A variety of surgical tools and techniques can be used to perform a discectomy. An “open” technique uses a large skin incision and muscle retraction so that the surgeon can directly view the area. A “minimally invasive” technique or a microendoscopic discectomy uses a small skin incision. A series of progressively larger tubes, called dilators, are used to tunnel through the muscles. Special instruments help the surgeon see and operate in a smaller space. A minimally invasive incision causes less disruption of the back muscles and may decrease recovery time. Your surgeon will recommend the technique most appropriate for your specific case.
A fusion may be done at the same time as discectomy to help stabilize the spine for patients who are athletes, perform heavy labor, or have spinal instability. Fusion uses a combination of bone graft and hardware (screws/plates) to connect two vertebrae together. During the healing process, the two vertebrae fuse into one piece of bone. Fusion is rarely needed for a herniated lumbar disc [1].
Who is a candidate?
You may be a candidate for discectomy if you have:
- diagnostic tests (MRI, CT, myelogram) that show a herniated disc
- significant pain, weakness, or numbness in your leg or foot
- leg pain (sciatica) worse than back pain
- symptoms that have not improved with physical therapy or medication
- leg weakness, loss of feeling in the genital area, and loss of bladder or bowel control (cauda equina syndrome)
Posterior lumbar discectomy may be helpful in treating leg pain caused by:
- Bulging or herniated disc: The gel-like material within the disc can bulge or rupture through a weak area in the surrounding wall (annulus).
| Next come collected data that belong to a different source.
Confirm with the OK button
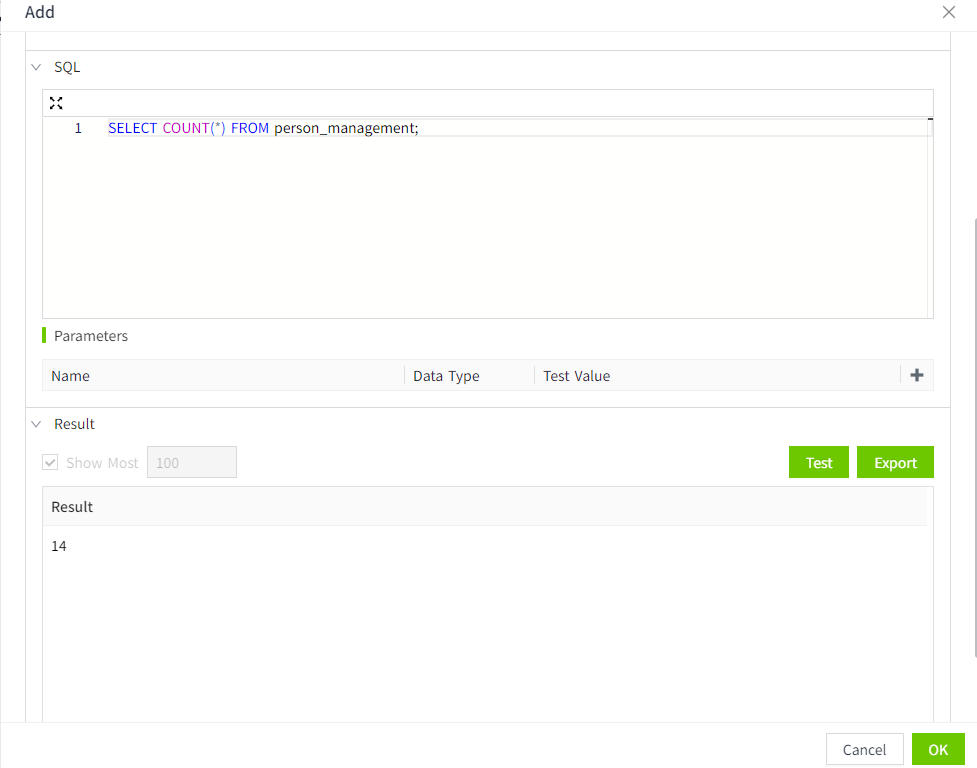 click(937, 749)
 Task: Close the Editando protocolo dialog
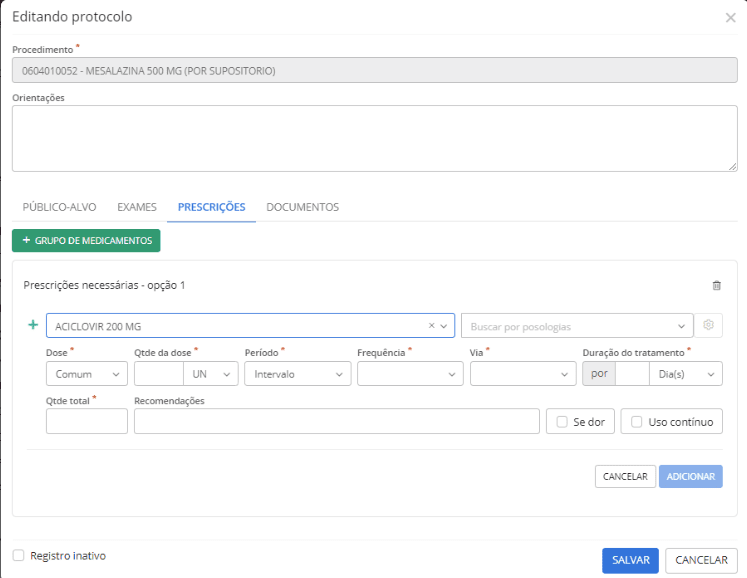(730, 17)
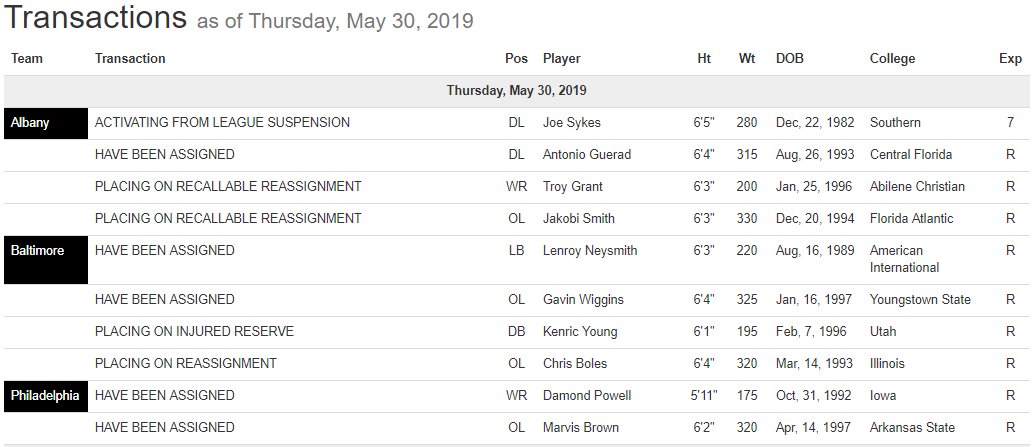The height and width of the screenshot is (447, 1036).
Task: Click the Baltimore team label
Action: pyautogui.click(x=37, y=251)
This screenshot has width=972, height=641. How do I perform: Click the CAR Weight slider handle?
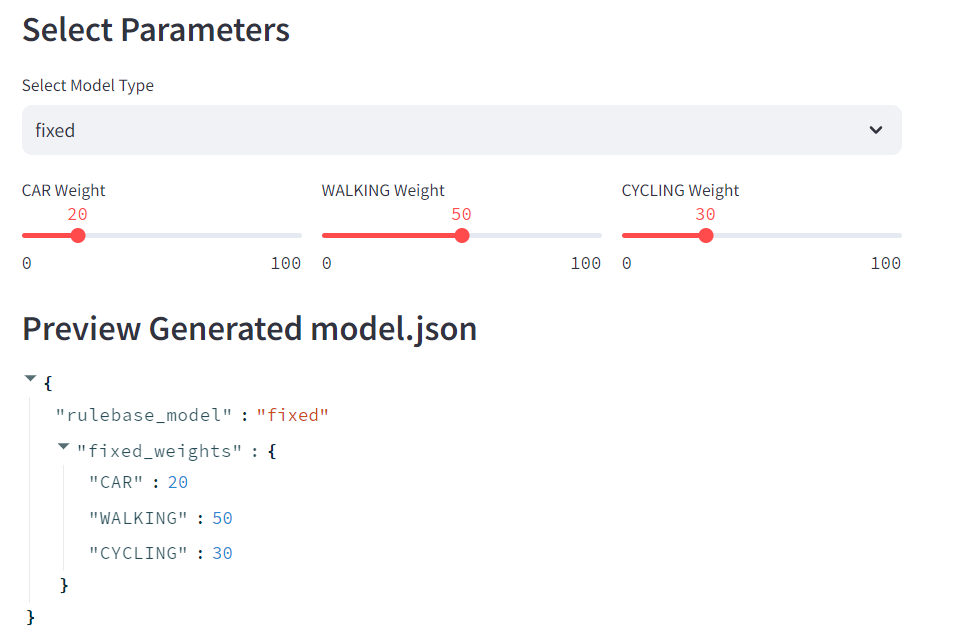tap(78, 236)
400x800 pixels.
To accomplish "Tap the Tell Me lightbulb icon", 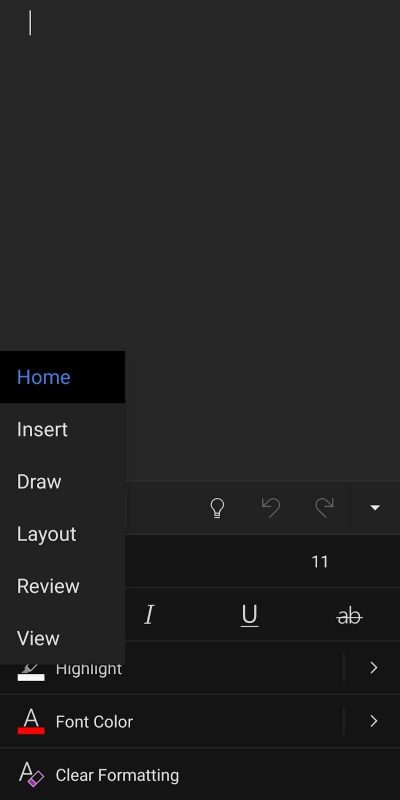I will (x=217, y=508).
Irritation and swelling occurs when this material squeezes out and painfully presses on a nerve (Fig. 1).
- Degenerative disc disease: As discs naturally wear out, bone spurs form and the facet joints inflame. The discs dry out and shrink, losing their flexibility and cushioning properties. The disc spaces get smaller. These changes lead to stenosis or disc herniation.
The surgical decision
Most herniated discs heal after a few months of nonsurgical treatment. Your doctor may recommend treatment options, but only you can decide whether surgery is right for you. Be sure to consider all the risks and benefits before making your decision. Only 10% of people with herniated disc problems have enough pain after 6 weeks of nonsurgical treatment to consider surgery.
Who performs the procedure?
A neurosurgeon or an orthopedic surgeon can perform spine surgery. Many spine surgeons have specialized training in complex spine surgery. Ask your surgeon about their training, especially if your case is complex or you’ve had more than one spinal surgery.
What happens before surgery?
In the doctor’s office, you will sign consent and other forms so that the surgeon knows your medical history (allergies, medicines/vitamins, bleeding history, anesthesia reactions, previous surgeries). Discuss all medications (prescription, over-the-counter, and herbal supplements) you are taking with your health care provider. Presurgical tests (e.g., blood test, electrocardiogram, chest X-ray) may need to be done several days before surgery. Consult your primary care physician about stopping certain medications and ensure you are cleared for surgery.
Continue taking the medications your surgeon recommends. Stop taking all non-steroidal anti-inflammatory medicines (ibuprofen, naproxen, etc.) and blood thinners (Coumadin, aspirin, Plavix, etc.) 7 days before surgery. Stop using nicotine and drinking alcohol 1 week before and 2 weeks after surgery to avoid bleeding and healing problems.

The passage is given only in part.